In psychogeography, a dérive is an unplanned journey through a landscape, usually urban, on which the subtle aesthetic contours of the surrounding architecture and geography subconsciously direct the travellers, with the ultimate goal of encountering an entirely new and authentic experience. Situationist theorist Guy Debord defines the dérive as “a mode of experimental behavior linked to the conditions of urban society: a technique of rapid passage through varied ambiances.” The dérive grants a rare instance of pure chance, an opportunity for an utterly new and authentic experience of the different atmospheres and feelings generated by the urban landscape.
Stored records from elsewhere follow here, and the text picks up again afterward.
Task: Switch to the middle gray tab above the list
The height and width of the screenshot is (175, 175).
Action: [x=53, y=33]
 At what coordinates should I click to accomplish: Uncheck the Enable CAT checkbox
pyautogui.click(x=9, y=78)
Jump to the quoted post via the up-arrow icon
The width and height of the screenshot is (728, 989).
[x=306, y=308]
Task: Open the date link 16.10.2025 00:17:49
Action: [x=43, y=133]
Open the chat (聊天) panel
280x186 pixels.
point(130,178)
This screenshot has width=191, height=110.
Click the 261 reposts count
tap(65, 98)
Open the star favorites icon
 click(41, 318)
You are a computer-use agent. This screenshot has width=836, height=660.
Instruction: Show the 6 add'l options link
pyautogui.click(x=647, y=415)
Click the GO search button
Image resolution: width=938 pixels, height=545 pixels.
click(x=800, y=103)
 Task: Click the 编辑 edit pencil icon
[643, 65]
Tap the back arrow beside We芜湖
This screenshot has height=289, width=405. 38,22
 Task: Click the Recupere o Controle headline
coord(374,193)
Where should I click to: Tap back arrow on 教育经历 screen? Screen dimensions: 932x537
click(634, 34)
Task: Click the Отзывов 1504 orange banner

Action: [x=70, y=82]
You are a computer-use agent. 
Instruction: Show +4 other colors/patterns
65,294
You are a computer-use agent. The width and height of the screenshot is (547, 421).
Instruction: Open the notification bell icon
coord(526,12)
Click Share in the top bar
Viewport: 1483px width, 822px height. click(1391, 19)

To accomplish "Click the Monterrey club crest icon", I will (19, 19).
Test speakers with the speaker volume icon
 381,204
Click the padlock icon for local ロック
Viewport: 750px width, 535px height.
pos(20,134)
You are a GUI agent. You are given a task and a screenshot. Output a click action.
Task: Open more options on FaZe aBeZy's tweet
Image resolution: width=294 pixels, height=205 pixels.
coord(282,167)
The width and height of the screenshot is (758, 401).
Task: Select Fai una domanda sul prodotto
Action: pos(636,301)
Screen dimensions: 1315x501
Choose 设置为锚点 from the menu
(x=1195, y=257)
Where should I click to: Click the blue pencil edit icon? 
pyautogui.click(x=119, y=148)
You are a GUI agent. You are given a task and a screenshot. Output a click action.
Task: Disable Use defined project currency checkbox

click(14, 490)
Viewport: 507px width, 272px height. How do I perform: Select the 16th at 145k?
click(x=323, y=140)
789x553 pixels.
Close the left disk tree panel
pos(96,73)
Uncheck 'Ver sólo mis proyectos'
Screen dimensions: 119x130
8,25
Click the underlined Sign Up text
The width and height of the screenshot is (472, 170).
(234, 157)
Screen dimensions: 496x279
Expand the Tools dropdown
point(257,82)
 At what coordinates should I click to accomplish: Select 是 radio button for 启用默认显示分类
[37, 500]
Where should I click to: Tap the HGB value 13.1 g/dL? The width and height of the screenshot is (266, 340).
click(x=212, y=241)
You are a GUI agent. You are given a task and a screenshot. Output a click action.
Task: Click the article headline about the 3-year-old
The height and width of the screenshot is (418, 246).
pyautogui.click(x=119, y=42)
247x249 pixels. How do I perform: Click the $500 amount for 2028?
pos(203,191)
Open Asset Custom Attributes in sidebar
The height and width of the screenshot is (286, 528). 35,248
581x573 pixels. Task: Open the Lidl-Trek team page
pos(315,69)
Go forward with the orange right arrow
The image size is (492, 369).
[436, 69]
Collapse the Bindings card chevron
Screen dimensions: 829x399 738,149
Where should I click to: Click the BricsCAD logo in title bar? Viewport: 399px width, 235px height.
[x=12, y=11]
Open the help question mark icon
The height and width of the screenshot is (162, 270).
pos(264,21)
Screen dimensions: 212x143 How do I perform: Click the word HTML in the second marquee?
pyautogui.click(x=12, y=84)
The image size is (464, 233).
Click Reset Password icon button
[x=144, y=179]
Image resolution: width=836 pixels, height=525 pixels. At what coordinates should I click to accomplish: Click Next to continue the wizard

In his study Paris et l’agglomération parisienne (Bibliothèque de Sociologie Contemporaine, P.U.F., 1952) Chombart de Lauwe notes that “an urban neighborhood is determined not only by geographical and economic factors, but also by the image that its inhabitants and those of other neighborhoods have of it.” The process of defamiliarization disentangles things from cultural conventions and symbolic systems, and restores their perceptual immediacy, a vivid sense of their materiality. Defamiliarizing the urban landscape discloses the possibility that things might be different—bringing light to the hidden agency of objects and boundaries to suggest new ways of practicing enclosure, framing, and spatial attentiveness.